Behavioral Science and Clean Energy Policy

NREL researchers examine the interactions among people, policy, and technology using behavioral science methodology to analyze community-specific social, cultural, and political ramifications of clean energy innovations.

Three people writing with numbers and shapes in the foreground.
Photo by Pat Corkery, NREL

Effective Policy Decisions

NREL's cross-disciplinary approach explores the collaborative actions that engineers, urban planners, government agencies, and others can take to harness the transformational potential of innovations. Behavioral science helps avoid possible pitfalls that can prevent more widespread adoption of clean energy.

This body of research helps pinpoint how decision makers can most effectively translate clean energy commitments into meaningful actions with sustained positive effects for people, the environment, and the economy. Efforts that neglect to examine the social, behavioral, cultural, and political barriers to technology adoption—ranging from financial roadblocks to cultural values—are less likely to succeed.

NREL's behavioral science helps identify the reasons disadvantaged or historically underserved populations sometimes do not take advantage of aid they desperately need. For example, city programs designed to equip low-income households with affordable cooling systems often fail to reach the most vulnerable urban residents, who are ineligible as renters rather than homeowners.

NREL researchers' understanding of underlying issues helps align policies and programs to make real differences in the lives of the populations intended to receive the aid.

Case Study: Centering Equity in the Clean Energy Transition

LA100 Equity Strategies logo.

As the Los Angeles Department of Water and Power transitions its city to 100% renewable energy, NREL's behavioral science team works with local community members and organizations to chart more equitable pathways for the city. Using qualitative research methods such as focus groups and interviews, researchers gather critical input from the residents most affected by the current energy system to use as the foundation for the Los Angeles 100% Renewable Energy initiative.

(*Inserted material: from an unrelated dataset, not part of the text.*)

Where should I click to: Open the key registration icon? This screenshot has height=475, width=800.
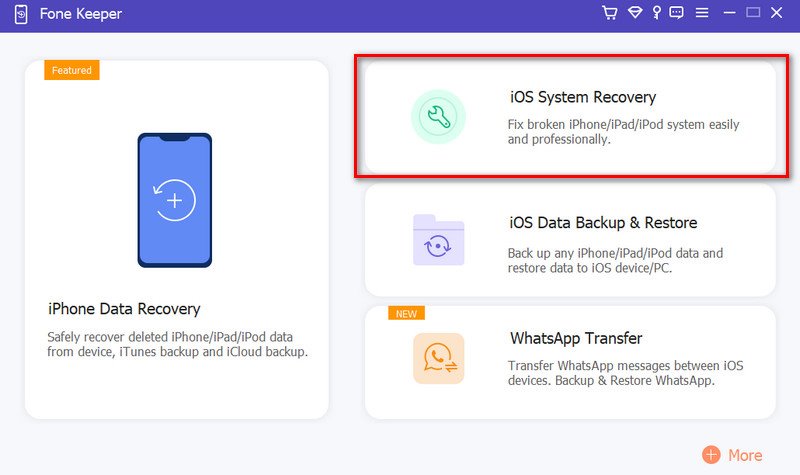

They analyze this empirical data to reveal key barriers and needs and assess the viability of solutions identified by study participants. These research findings ground subsequent development and policy decisions in concrete, place-based experiences.


Exploring Citizen Infrastructure and Environmental Priorities in Mumbai, India, Environmental Science & Policy (2016)

Looking Beyond Bill Savings to Equity in Renewable Energy Microgrid Deployment, Renewable Energy Focus (2022)

Risk Inequality and the Food-Energy-Water (FEW) Nexus: A Study of 43 City Adaptation Plans, Frontiers in Sociology (2021)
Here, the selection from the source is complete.